The ambitious Google plan to digitize 100,000 historic texts in Belgium
3 min read
In September, a fleet of secure vehicles will come to a 17th-century building in Antwerp, Belgium, to receive a heavily protected cargo, and then escape with the goods to a confidential location and not revealed.
The booty? Five thousand rare, centuries-old books, on their way to a real 21st-century treatment!
Recently, the Hendrik Conscience Heritage Library and the Plantin-Moretus Museum, both in Antwerp, announced a partnership with Google Books aimed at digitizing more than 100,000 historic works over the next three years. For Google, this is the third initiative of its kind in the Netherlands and Belgium after work at Ghent University Library and the Royal Library of the Netherlands, and it could significantly influence future research into the history and literature of the region.
The Hendrik Conscience Heritage Library, which now houses more than 1.5 million volumes and occupies a large, stately “Sodality” (a former Jesuit fraternity house), was founded in 1481, when a local official donated 41 books to the city.
However, the little collection, that was originally housed in the Town Hall, was burned down in the 1576 Sack of Antwerp, leaving probably just three surviving books. It took several centuries for the library to rebuild and grow its collection before it settled into the Sodality in 1883. But the number of books kept growing, so much so that the old building had to be expanded twice, including more recently, in 1997.
Today the collection has more than 30 kilometers of bookshelves, and it’s still growing, as the city continues to stash all its official publications in the Heritage Library. The collection is also a repository for the records of local institutions from the Bar Association, to the Cathedral of Our Lady, or the Zoo.
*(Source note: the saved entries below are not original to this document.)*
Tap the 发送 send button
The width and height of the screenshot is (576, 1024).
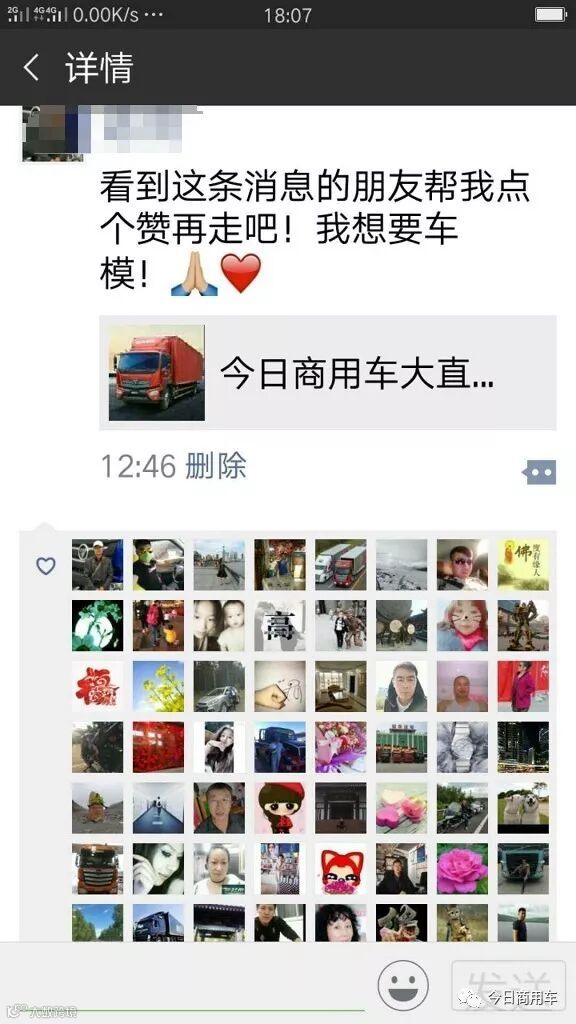pos(508,985)
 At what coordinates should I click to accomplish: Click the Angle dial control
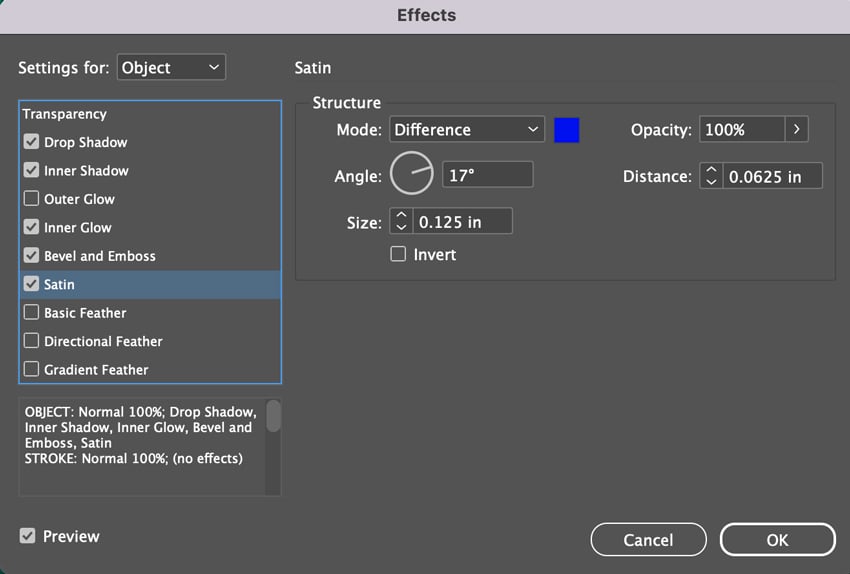click(x=411, y=173)
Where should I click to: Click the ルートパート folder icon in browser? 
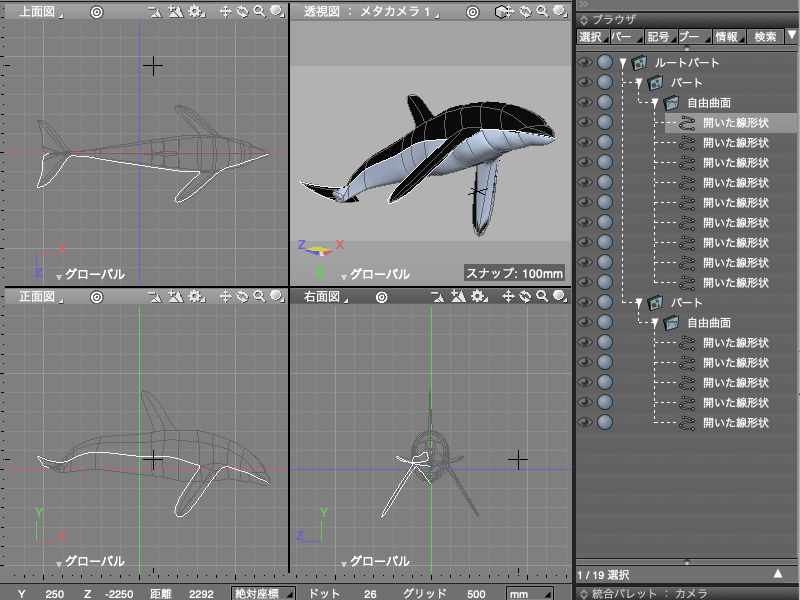639,62
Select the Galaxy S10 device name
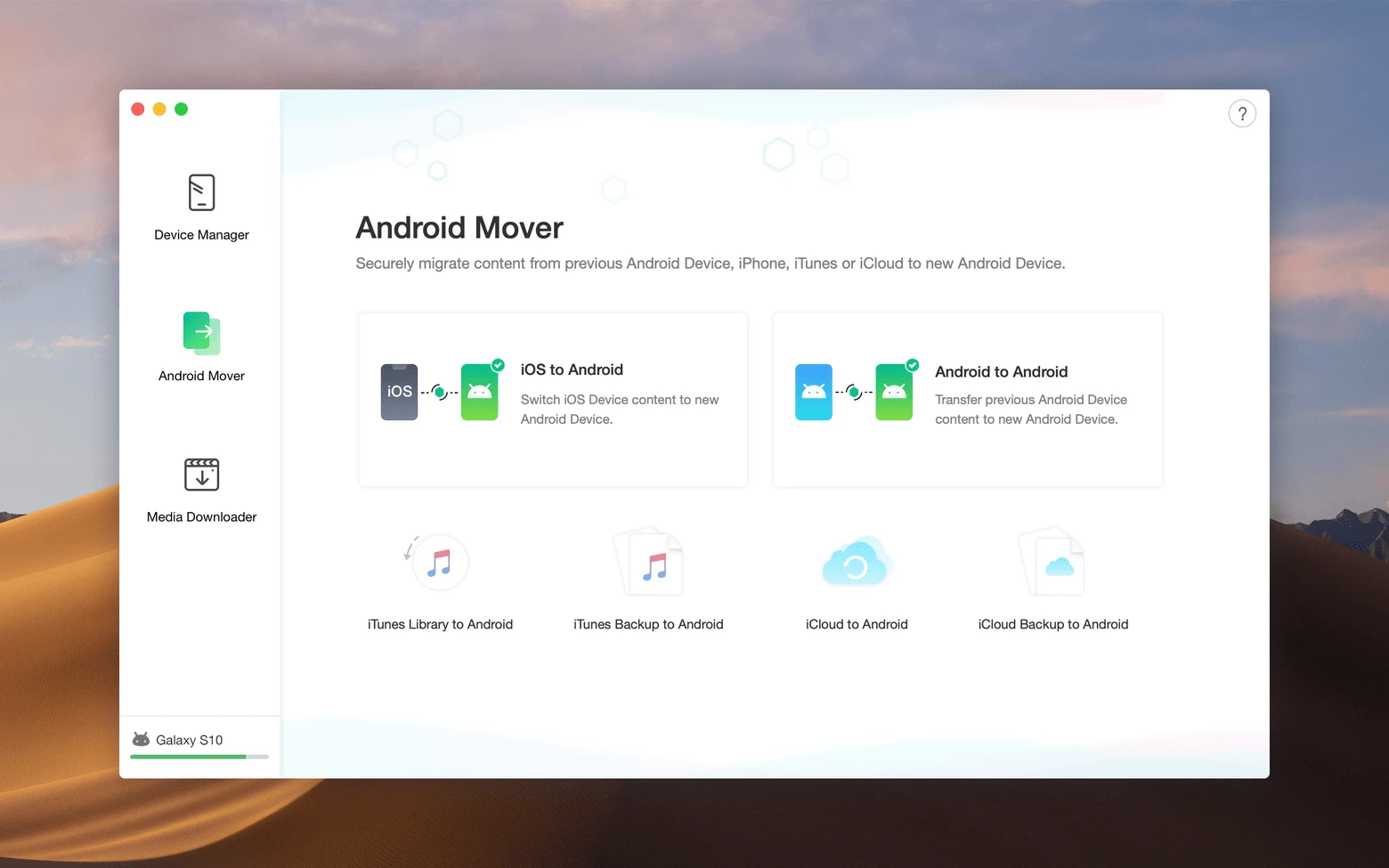 189,741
Equally valuable is the collection of the Plantin-Moretus Museum, a UNESCO world heritage site.
The museum is named for Christophe Plantin, the printer-publisher who lived and worked there in the 16th century, and his son-in-law Jan Moretus, who inherited the work from him.
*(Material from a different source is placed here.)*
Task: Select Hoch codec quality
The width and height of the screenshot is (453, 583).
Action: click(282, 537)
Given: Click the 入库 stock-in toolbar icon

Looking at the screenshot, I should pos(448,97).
According to UNESCO, Plantin-Moretus “is the only surviving printing workshop and publishing house in the world dating back to the Renaissance and Baroque periods,” and “it was the most prolific printing and publishing house in Europe in the late 16th century.”
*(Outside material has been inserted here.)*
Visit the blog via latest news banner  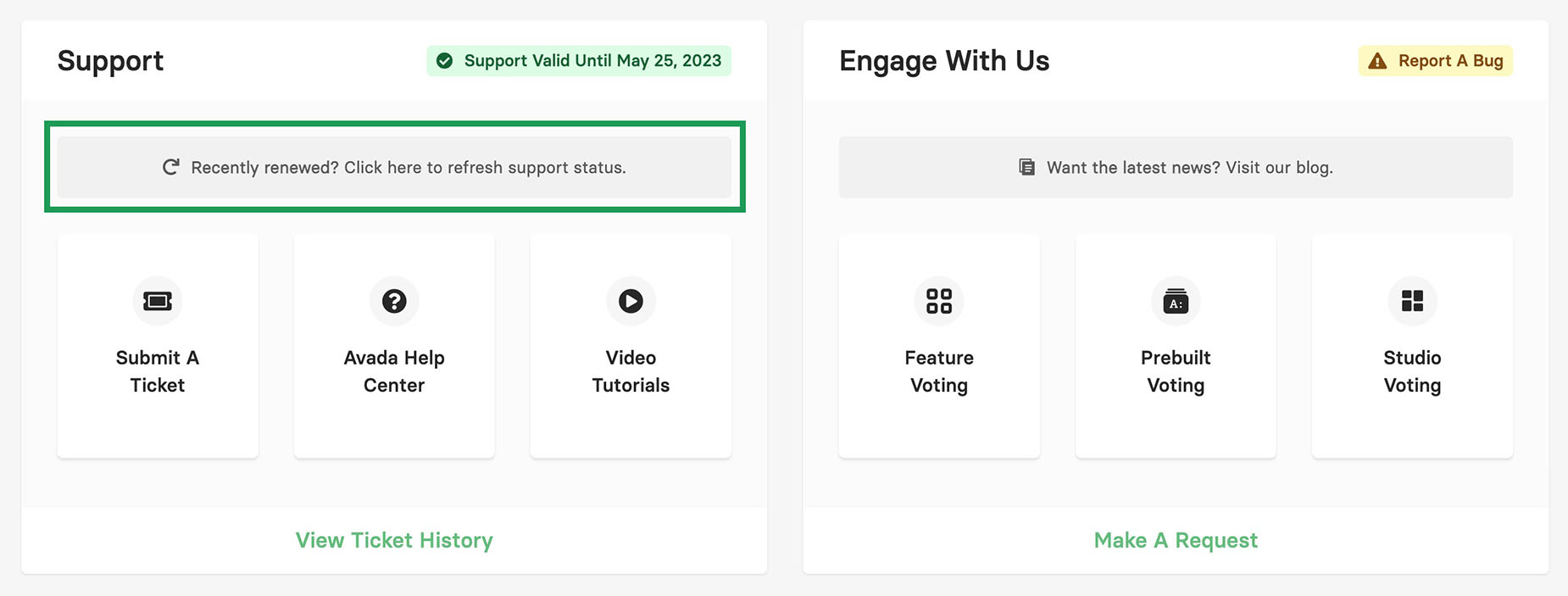click(1176, 167)
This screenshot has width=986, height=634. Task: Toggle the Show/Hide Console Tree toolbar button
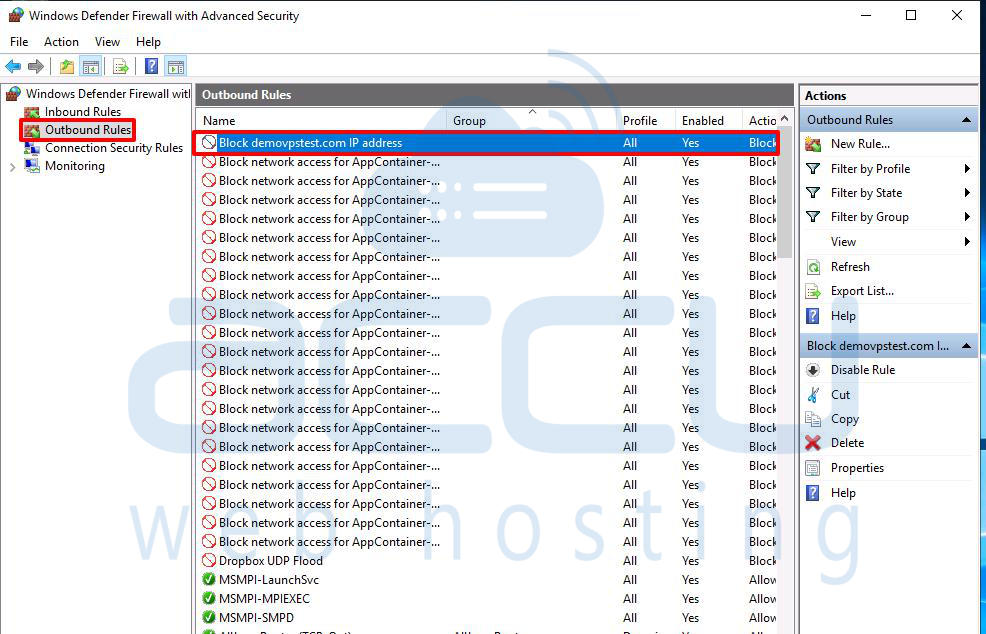click(91, 67)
The printing house spawned an astonishing array of influential publications: from the first Dutch dictionary, to a treatise on decimals that later helped create the American dollar, to an illustrated botanical guide that, in the 16th century, was second only to the Bible in number of translations. It even printed the very first atlas, by Abraham Ortelius, and the Museum is also home to the world’s two oldest printing presses, despite they won’t be digitized, of course.
Because books will have to be transferred out of and then back into Antwerp by the thousands, the institutions estimate that it will take three years to digitize the 100,000 selected works, and more works will be added to the queue each year as their copyrights expire. Some, instead, are too fragile to travel, so they will be scanned on-site at the library or museum.
COVID-19 emergency will hopefully be over long before the entire collection is up and running, when it will serve as a something to do from home!